Most of the methods, such as atomic absorption spectrometry and anodic stripping voltametry, have been directed toward detection of metal cations, including lead, in blood. However, these procedures utilize expensive, specialized equipment that requires highly trained personnel for proper operation, thus making their use in widespread screening programs difficult, if not impossible.
As an alternative, other parameters which might serve as reliable indicators of blood metal cation contamination have been sought. Those which have been identified for lead include an increase in erythrocyte protoporphyrin (S. Piomelle, Low Level Lead Exposure, H. Needleman, editor, Raven Russ, NY, pp. 67-74 (1980)), a decrease in .delta.-aminolevulinic acid dehydratase (ALAD) enzyme activity (S. Hernberg et al., Lancet, I:63-66 (1970)), and a decrease in heme synthetase activity (O. Wada et al., Ind. Health, 10:84-92 (1972)). Of these, only the increase in erythrocyte protoporphyrin (EP) has been exploited for use as a screening method to detect the presence of lead in blood. The major difficulty with this system is that measurement of EP is not sensitive enough for accurate correlation with a blood lead concentration below 25 .mu.g/dl, which is 2.5 times above the limit recently defined by CDC as the "safe" level of lead in blood. (L. Alessio et al., British J. Ind. Med., 38:262-267 (1981).)
ALAD is a zinc-containing enzyme, and inhibition of its enzymatic activity is thought to result from displacement of zinc by metal cations including lead. (E. Jaffe et al., Biol. Trace Element Res., 28:223-232 (1991).) It is generally felt that a decrease in ALAD activity is the first measurable effect of lead contamination and is the most sensitive measure of lead toxicity (Hernberg et al., cited supra.). A decrease in ALAD has been implicated in the pathogenesis of lead poisoning and, thus, may also serve as a reliable indicator of clinical status of a patient exposed to lead or other heavy metals.

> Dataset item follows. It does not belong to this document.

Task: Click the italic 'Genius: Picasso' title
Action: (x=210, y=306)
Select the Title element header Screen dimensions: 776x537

Astrin et al., Ann Ny Acad. Sci., 514:23 (1987). The difficultly with using this parameter for development of a practical assay for blood lead is that enzyme assays are not generally convenient and rapid enough to use for a widespread screening program.

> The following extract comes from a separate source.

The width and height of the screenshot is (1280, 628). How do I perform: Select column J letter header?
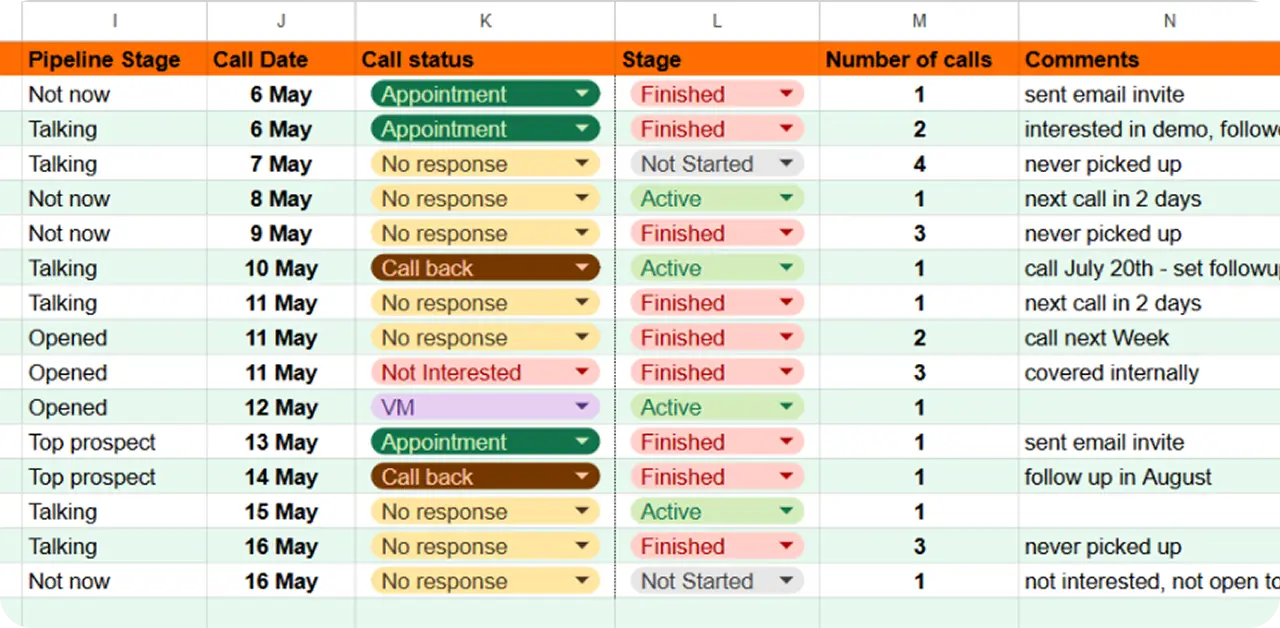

Thus, there is a need for a reliable and rapid screening and/or diagnostic assay for the presence of lead or other metallic cations in animals and the environment. In addition there is a need for an immunoassay for the quantitative detection of lead and lead-ALAD in blood. There is also a need for a rapid screening assay in a kit to determine metal cation concentrations in fluids derived from humans, animals or the environment.